* _Instructions to follow_
The task calls for an exact retyping of the lines from the one holding "At what coordinates" through the end of the listing, with pictures omitted and nothing added.

Start of Study material

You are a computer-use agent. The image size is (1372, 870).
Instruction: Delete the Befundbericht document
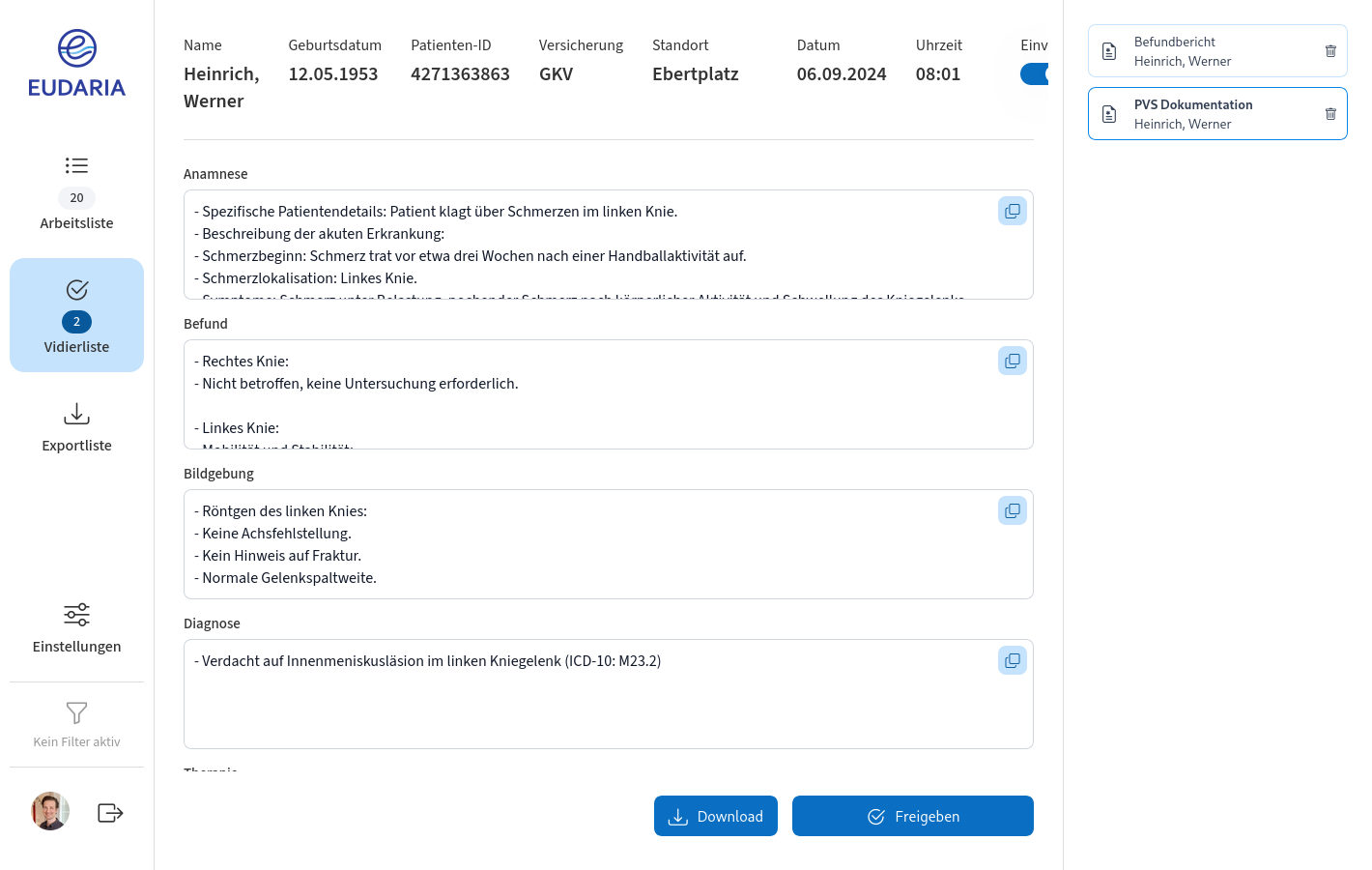coord(1330,51)
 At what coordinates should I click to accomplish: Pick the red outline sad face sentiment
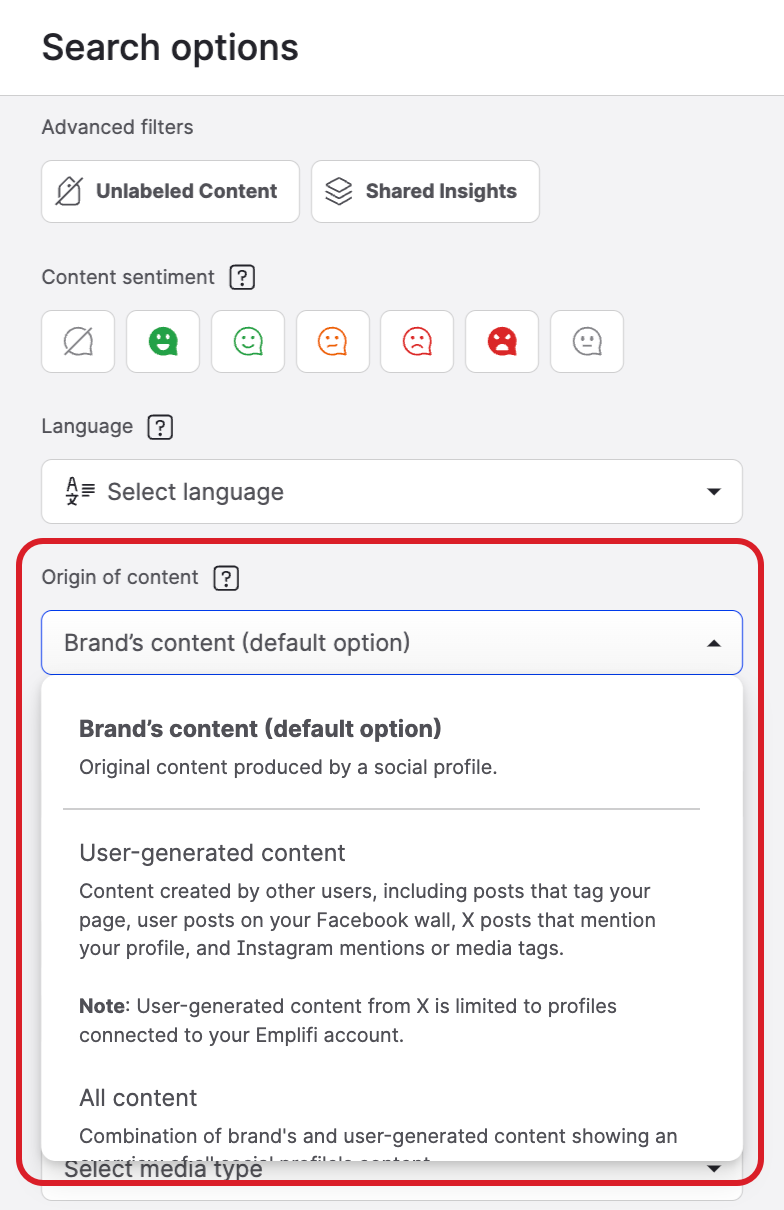pos(416,342)
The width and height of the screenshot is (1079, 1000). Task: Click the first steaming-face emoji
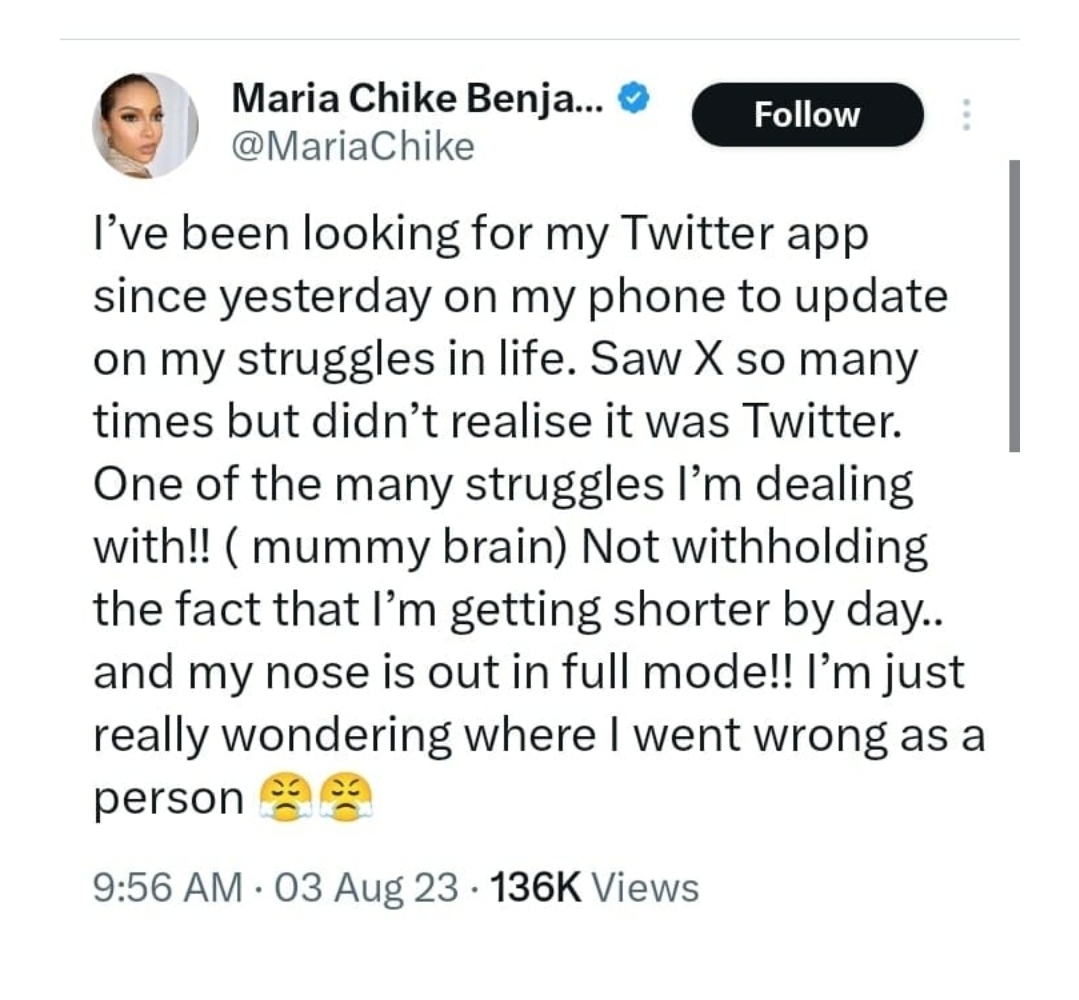[x=286, y=798]
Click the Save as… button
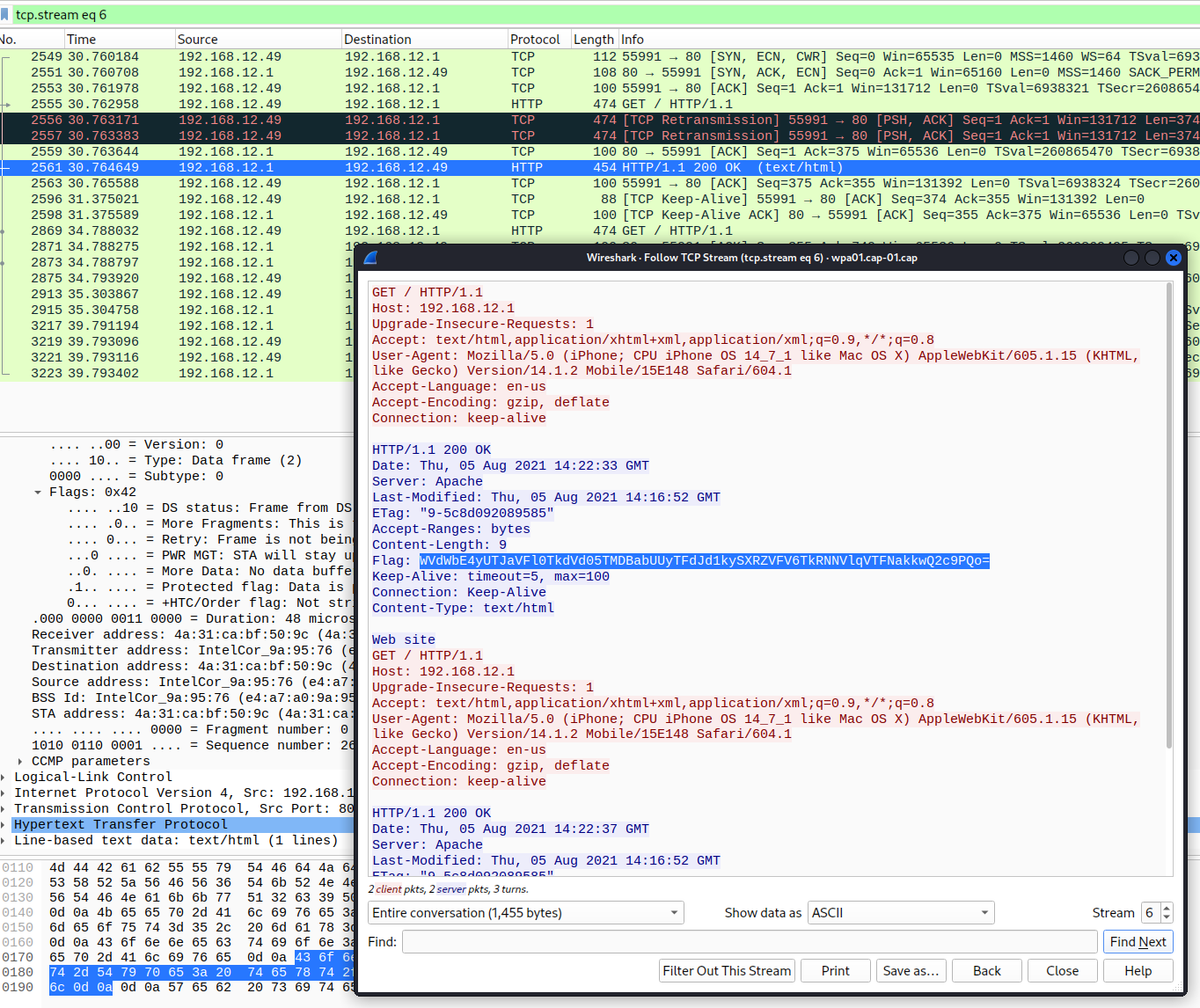 point(911,971)
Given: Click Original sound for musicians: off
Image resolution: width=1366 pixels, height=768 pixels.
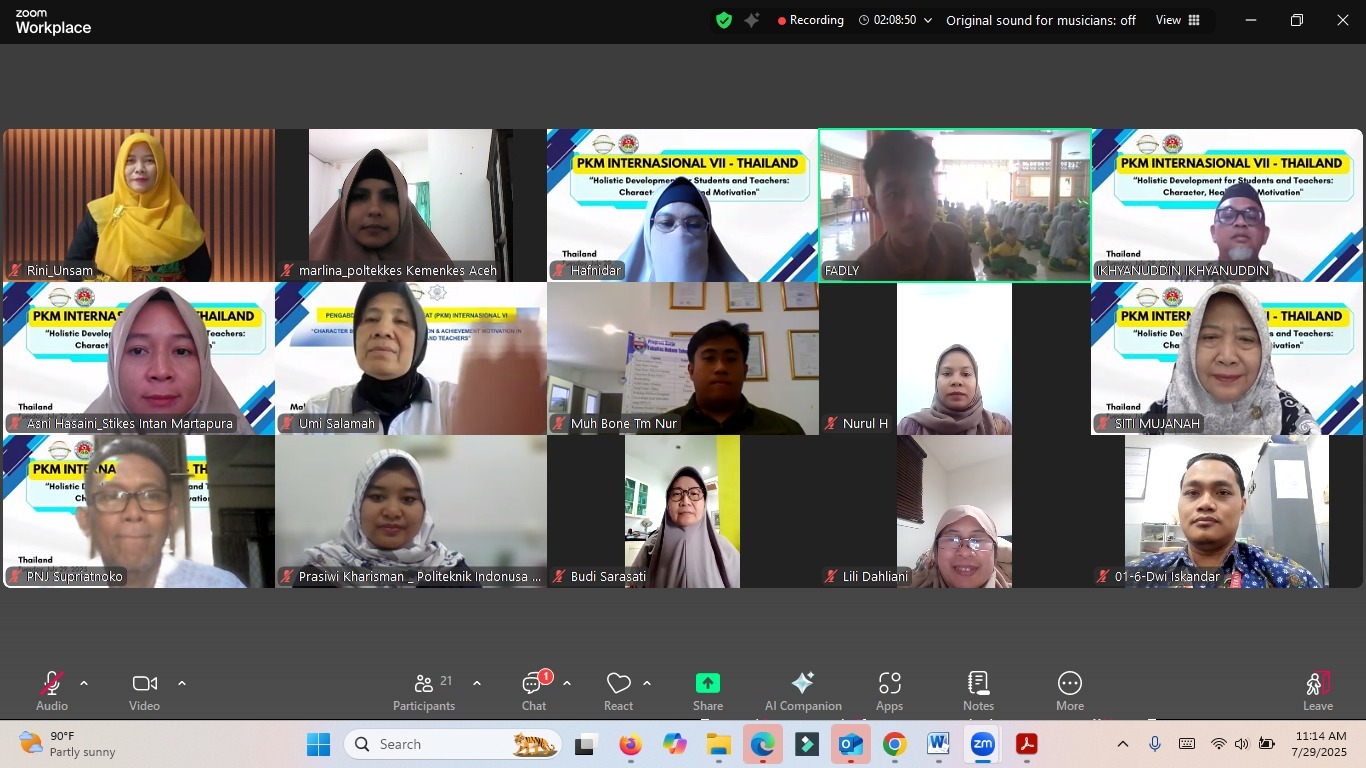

End of Study material

* _Exercise result_
 At what coordinates should I click to accomplish: Pick the red outline sad face sentiment
pos(416,342)
The width and height of the screenshot is (1079, 1000). Task: Click the first steaming-face emoji
[x=286, y=798]
Click the Save as… button
 point(911,971)
Given: Click Original sound for musicians: off
Image resolution: width=1366 pixels, height=768 pixels.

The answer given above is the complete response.